Extracted records |

==============================

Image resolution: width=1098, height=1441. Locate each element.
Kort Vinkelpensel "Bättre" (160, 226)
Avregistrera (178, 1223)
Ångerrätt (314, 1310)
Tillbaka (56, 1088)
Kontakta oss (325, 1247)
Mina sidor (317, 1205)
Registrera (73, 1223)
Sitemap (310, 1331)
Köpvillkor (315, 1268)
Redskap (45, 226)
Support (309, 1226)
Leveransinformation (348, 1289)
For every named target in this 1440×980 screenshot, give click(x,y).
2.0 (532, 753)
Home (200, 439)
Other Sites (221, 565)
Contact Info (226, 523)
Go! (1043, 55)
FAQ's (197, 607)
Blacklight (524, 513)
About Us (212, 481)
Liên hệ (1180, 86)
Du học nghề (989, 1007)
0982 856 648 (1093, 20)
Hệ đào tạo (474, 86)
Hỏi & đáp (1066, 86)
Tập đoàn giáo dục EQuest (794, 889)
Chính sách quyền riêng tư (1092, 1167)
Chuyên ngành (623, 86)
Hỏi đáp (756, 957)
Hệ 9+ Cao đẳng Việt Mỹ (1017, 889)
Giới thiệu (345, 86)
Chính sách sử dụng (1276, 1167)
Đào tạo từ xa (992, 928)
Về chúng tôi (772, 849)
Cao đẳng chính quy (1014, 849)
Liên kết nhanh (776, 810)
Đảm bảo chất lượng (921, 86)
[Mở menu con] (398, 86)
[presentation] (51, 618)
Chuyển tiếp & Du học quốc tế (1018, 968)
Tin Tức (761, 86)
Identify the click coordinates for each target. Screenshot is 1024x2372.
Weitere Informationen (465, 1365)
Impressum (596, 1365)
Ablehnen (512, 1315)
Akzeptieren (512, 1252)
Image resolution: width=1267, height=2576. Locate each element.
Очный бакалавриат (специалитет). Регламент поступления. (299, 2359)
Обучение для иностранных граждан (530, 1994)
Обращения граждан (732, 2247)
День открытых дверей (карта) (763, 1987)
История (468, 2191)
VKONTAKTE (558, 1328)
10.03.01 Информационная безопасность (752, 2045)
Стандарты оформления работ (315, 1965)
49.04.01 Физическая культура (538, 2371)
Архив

==============================

Task instructions | Which lines of the listing contain the string "target"? Pull out each of them, treating uppercase and lowercase letters as distinct.

Written response |
For every named target in this 1440×980 screenshot, give click(x,y).
Identify the click coordinates for each target. Screenshot is 1024x2372.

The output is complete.